Circa sei milioni di utenti in più per Firefox. Non è una proiezione ottimistica, ma il dato che Mozilla ha comunicato parlando degli effetti concreti del Digital Markets Act sulla distribuzione del proprio browser. Le regole introdotte dall’Unione Europea, pensate per scardinare il dominio delle grandi piattaforme tecnologiche, stanno iniziando a produrre risultati misurabili. E il browser open source della fondazione californiana sembra essere tra i primi beneficiari reali di questa nuova stagione regolatoria.
Per anni Mozilla ha ripetuto lo stesso concetto: la stragrande maggioranza delle persone non cambia browser perché il sistema operativo rende tutto complicato fin dall’inizio. Chi compra un telefono Android trova Google Chrome già pronto, chi accende un iPhone si ritrova Safari come scelta predefinita. Non serve un complotto, basta l’inerzia. Ed è esattamente su questo meccanismo che il DMA ha provato a intervenire, obbligando le piattaforme classificate come gatekeeper a mostrare schermate di selezione più neutre durante la configurazione iniziale dei dispositivi. Android e iOS devono ora proporre alternative agli utenti europei, e secondo Mozilla l’effetto si è visto subito, soprattutto nel segmento mobile.

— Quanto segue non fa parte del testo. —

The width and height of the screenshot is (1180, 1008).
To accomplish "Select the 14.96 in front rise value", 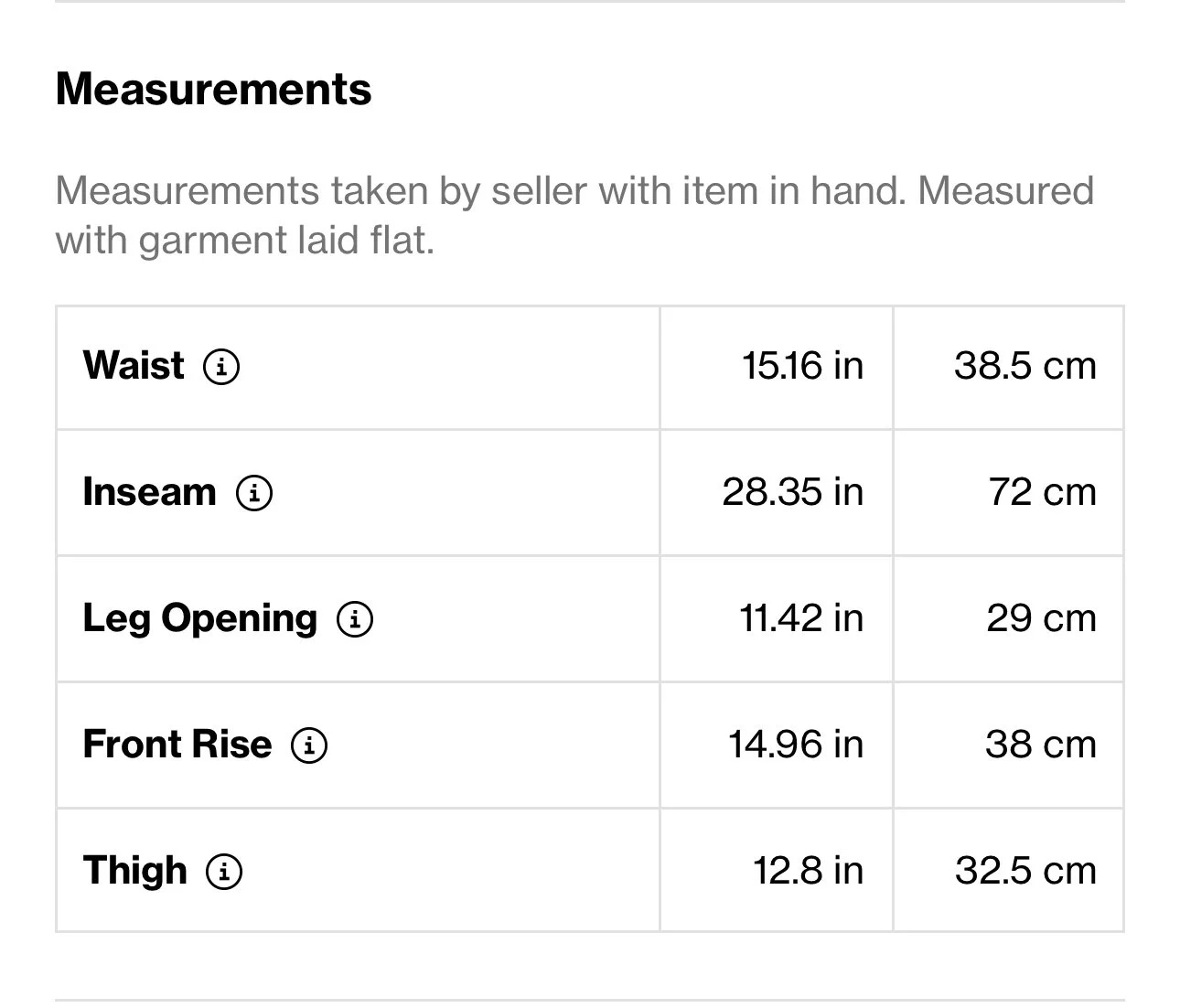I will pos(795,745).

La questione dei motori di rendering e la partita con Apple
Ma la distribuzione è solo una parte del problema. Mozilla continua a puntare il dito contro Apple per una ragione tecnica precisa: fino a poco tempo fa, qualsiasi browser distribuito su iOS tramite App Store era costretto a utilizzare il motore WebKit, quello di Safari. Firefox su iPhone, in pratica, era Firefox solo nell’aspetto. Sotto il cofano girava lo stesso engine di Apple, e questo limitava pesantemente la capacità di innovazione rispetto alla versione desktop, dove il motore proprietario Gecko può esprimersi liberamente.
Il DMA ha imposto ad Apple di aprire le porte ai motori alternativi, almeno nel mercato europeo. Mozilla sta lavorando a una versione di Firefox per iOS basata su Gecko, anche se il percorso sembra ancora graduale. La posta in gioco, però, va ben oltre la competizione tra singoli prodotti. Un ecosistema web dominato da pochissimi engine rappresenta un rischio concreto di dipendenza tecnologica per sviluppatori e aziende di ogni dimensione. Oggi Chromium è la base tecnica di Chrome, Edge, Opera, Brave e molti altri browser. Firefox resta uno degli ultimi grandi progetti con un engine completamente indipendente.
Il nodo economico e il futuro di Mozilla
I sei milioni di nuovi utenti europei sono una buona notizia, ma non cancellano le difficoltà economiche che Mozilla si porta dietro da tempo. Gran parte delle entrate della fondazione arriva ancora dall’accordo con Google per il motore di ricerca predefinito in Firefox. Una situazione che la comunità open source ha criticato più volte, perché di fatto il principale browser indipendente dipende economicamente dall’azienda che domina il mercato con Chrome. Mozilla ha tentato di diversificare attraverso servizi come Mozilla VPN e Firefox Relay, ma il browser rimane il centro di gravità dell’intera organizzazione.
Ecco perché quei sei milioni di utenti contano anche sul piano finanziario. Più persone usano Firefox, più traffico di ricerca viene generato, e più peso ha Mozilla quando si siede al tavolo delle trattative con i partner commerciali. Il mercato dei browser resta comunque estremamente concentrato, e Chromium continua a influenzare una porzione enorme del traffico globale. Firefox rimane uno degli ultimi presidi di diversità tecnologica reale, e proprio per questo molti sostenitori del web aperto considerano la sua sopravvivenza una questione che va ben oltre le semplici quote di mercato.